We then discussed the following concepts about light and optics:
- Light travels out in all directions from its source
- Light goes in a straight path indefinitely unless something gets in its way
Properties of Light:
Absorption - light can be blocked and its energy taken in completely
Refraction - light can bend when it enters something more dense than air, such as water
Reflection - light can bounce back at the exact same angle from which it came
Everything you see is the result of light being reflected
Light is white but is made up of seven colors of the spectrum:
Red, Orange, Yellow, Green, Blue, Indigo, and Violet.
White is the result of all colors being reflected back
Black is the result of all colors being absorbed
When you see a color, you are seeing only that part of the spectrum being reflected back.
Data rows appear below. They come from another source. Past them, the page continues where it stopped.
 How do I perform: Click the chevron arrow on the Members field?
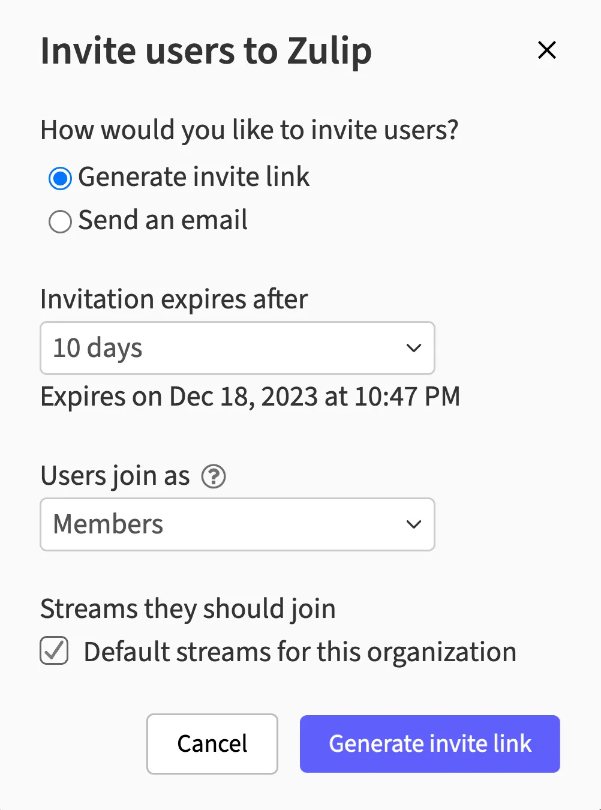click(414, 524)
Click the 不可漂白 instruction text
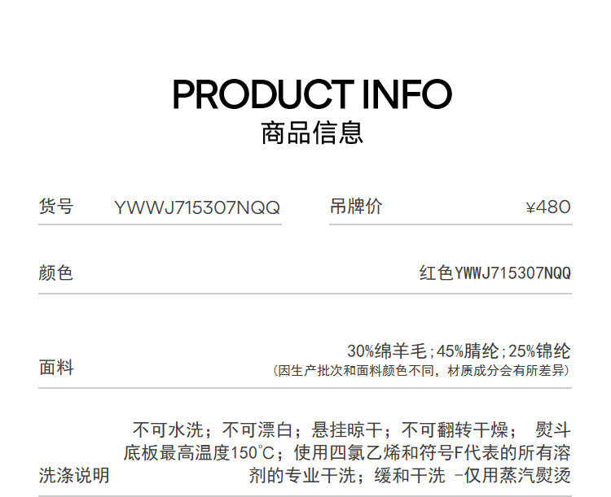Viewport: 611px width, 497px height. pos(257,430)
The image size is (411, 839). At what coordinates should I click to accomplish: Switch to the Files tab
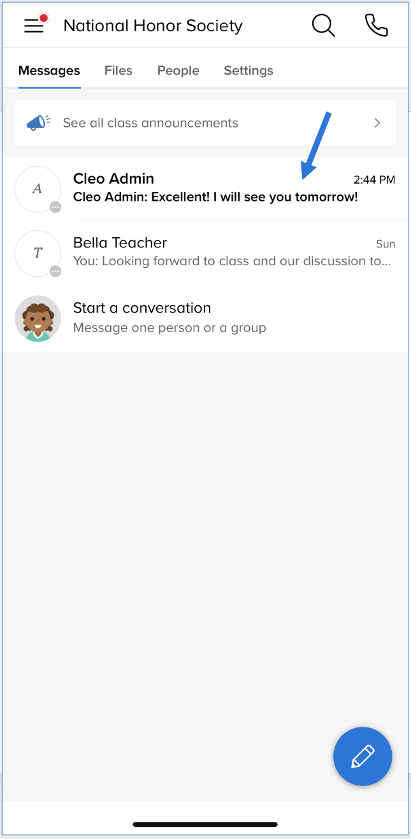pos(119,71)
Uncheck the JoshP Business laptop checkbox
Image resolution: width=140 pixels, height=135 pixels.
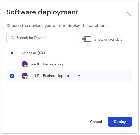click(x=12, y=76)
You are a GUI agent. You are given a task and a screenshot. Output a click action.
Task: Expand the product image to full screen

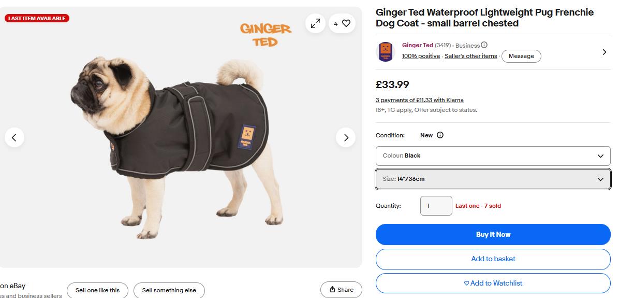coord(315,24)
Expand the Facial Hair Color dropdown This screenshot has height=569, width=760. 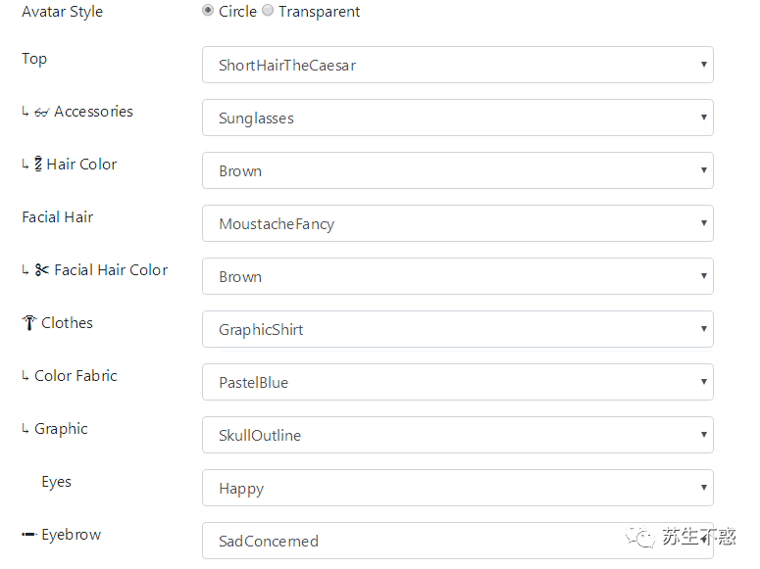(457, 277)
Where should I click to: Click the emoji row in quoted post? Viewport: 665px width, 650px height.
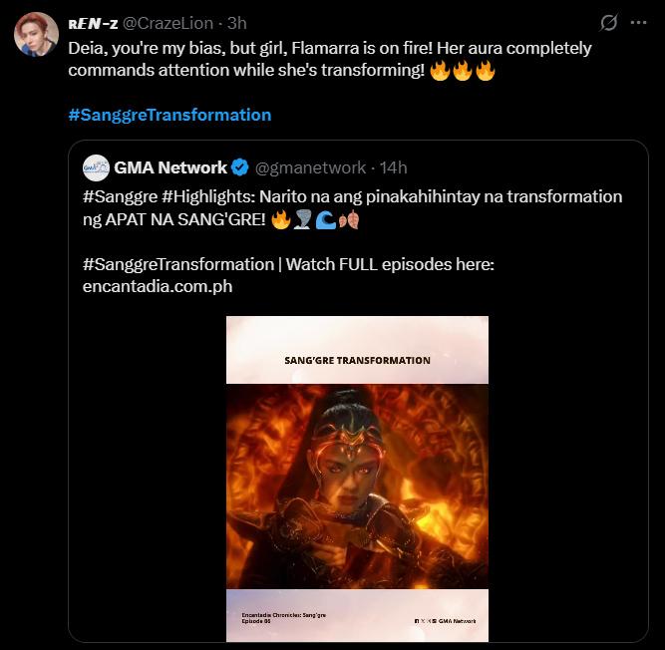(315, 219)
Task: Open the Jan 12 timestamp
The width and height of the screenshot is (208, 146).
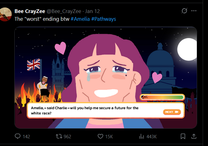Action: (92, 11)
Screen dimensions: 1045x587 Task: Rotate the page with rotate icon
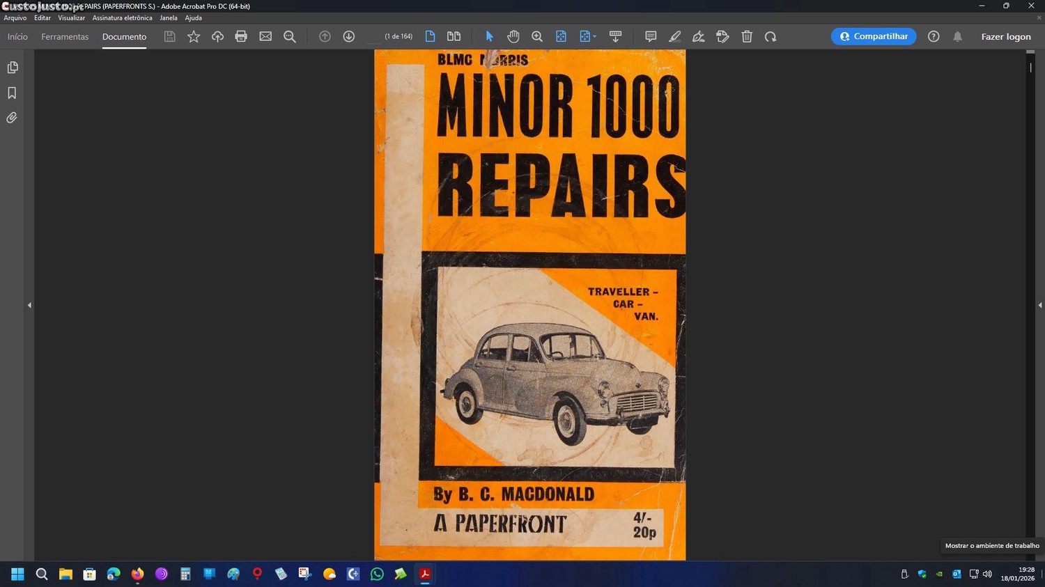(x=771, y=37)
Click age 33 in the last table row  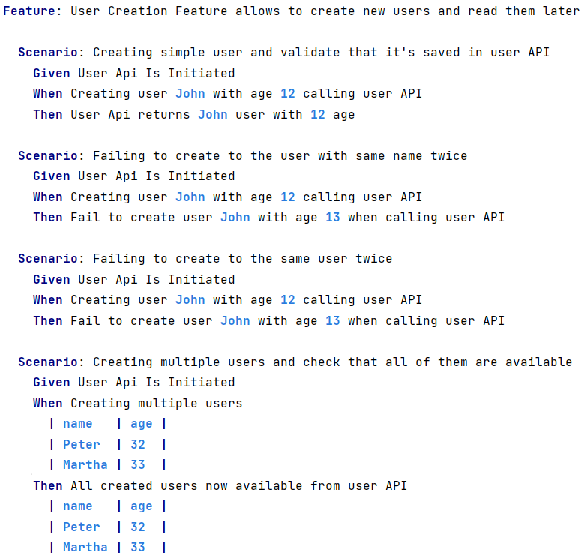point(137,548)
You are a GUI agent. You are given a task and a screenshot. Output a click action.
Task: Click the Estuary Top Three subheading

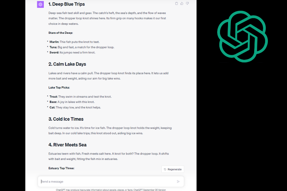tap(61, 168)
The other colors are absorbed.
Then, we did an experiment by answering the following question:
Students were split up into small groups and each group was given a blank sheet of paper and a flashlight. The important part was to not touch the paper to avoid messing with the experiment.
I went around with my non contact IR thermometer and took an initial temperature reading of the center of each paper. Then, the students turned on their flashlights and shined them at the paper's center continuously for at least 3 minutes. I then went to each group, had them turn off their flashlights, and I took another temperature reading of the spot where the light was shining. In almost all cases, the temperature slightly increased.
Why? Because as light is absorbed and more light is coming in continuously, the absorbed energy has nowhere to go so it builds up and then transforms into thermal (heat) energy.